# Page text
## START

Supreme Court of Hawaii
Sep 21, 1942
36 Haw. 219 (Haw. 1942)

Opinion

No. 2480.

Argued July 2, 1942.

Decided September 21, 1942.

ERROR TO CIRCUIT COURT SECOND CIRCUIT. HON. D.H. CASE, JUDGE.

KEMP, C.J., PETERS AND LE BARON, JJ.

C.B. Dwight (also on the briefs) for defendant, plaintiff in error.

R.A. Vitousek (Stanley, Vitousek, Pratt Winn on the brief) for plaintiff, defendant in error.


The Molokai Ranch, Limited, brought ejectment against the defendants for restitution of a certain parcel of land situated at Maalehua on the island of Molokai, upon which the defendants were and are now living.

In addition to a general denial, the defendants interposed two alleged equitable defenses. Throughout the proceedings before the lower court, as well as on appeal, the attorney for the defendants argued that an oral contract, enforceable in equity, between the parties for the sale and purchase of the property in question, existed as the primary basis of the defenses and this theory was reflected by his objections and exceptions below and in his grounds of appeal to this court. The first defense alleged that by reason of such a contract the defendants had equitable title, which prevented the plaintiff from asserting its legal title to regain possession in ejectment. The second defense, as an alternative to the first, invoked the doctrine of equitable estoppel for the purpose of defeating the plaintiff's action. At the close of the trial plaintiff's attorney moved for a directed verdict against the defendants. This motion was granted by the trial judge and a directed verdict entered. A motion for a new trial was denied and the defendants have brought their appeal to this court.

## END

# Requests
1. List every member of the Supreme Court of Hawaii who is named in the court opinion as sitting on this case.
2. Retype the court opinion from "The Molokai Ranch, Limited, brought" to "are now living.".

# Data extract
## START

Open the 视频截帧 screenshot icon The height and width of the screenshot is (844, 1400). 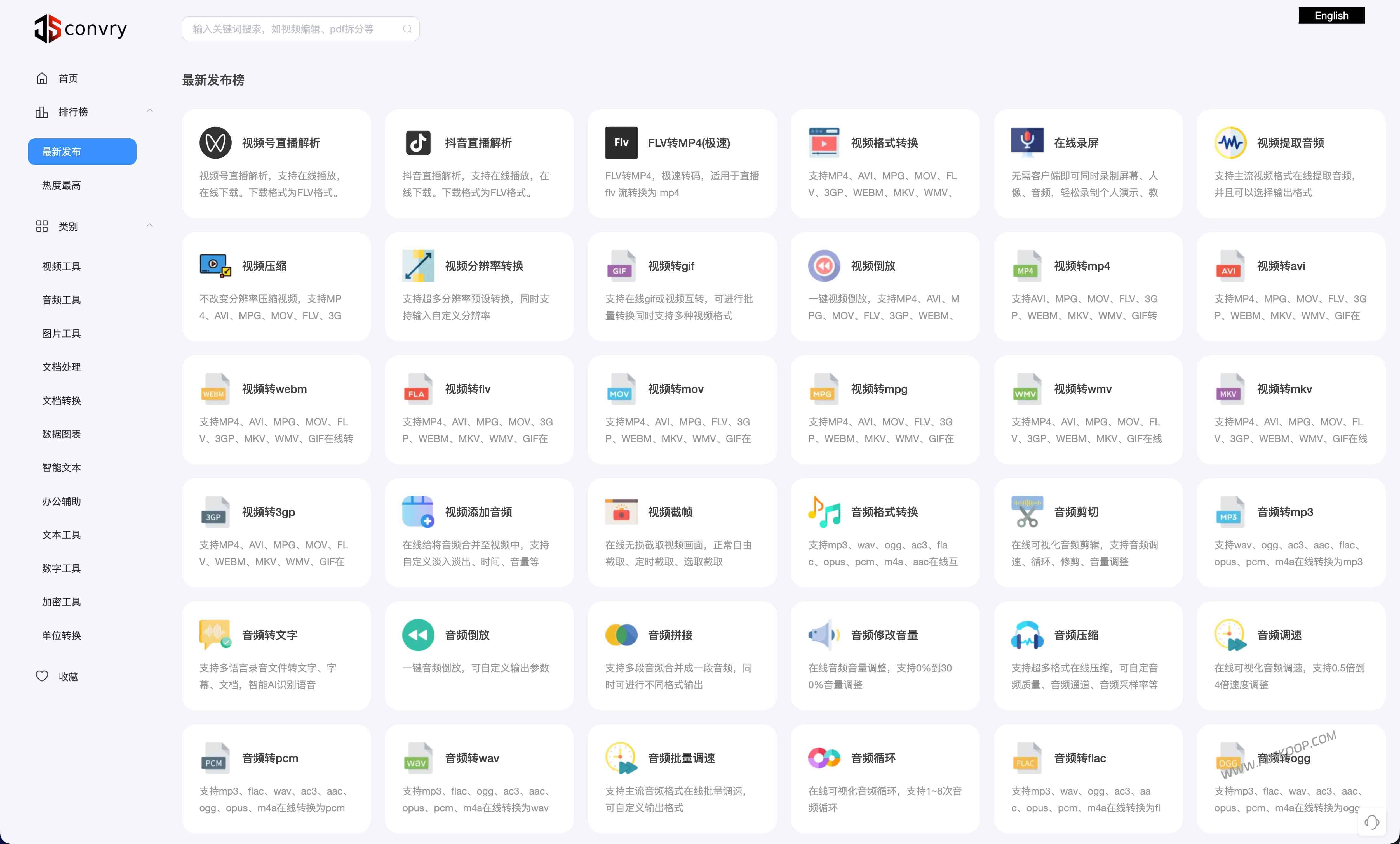621,511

## END

# The results
1. Kemp (Chief Justice), Peters, Le Baron

2.
The Molokai Ranch, Limited, brought ejectment against the defendants for restitution of a certain parcel of land situated at Maalehua on the island of Molokai, upon which the defendants were and are now living.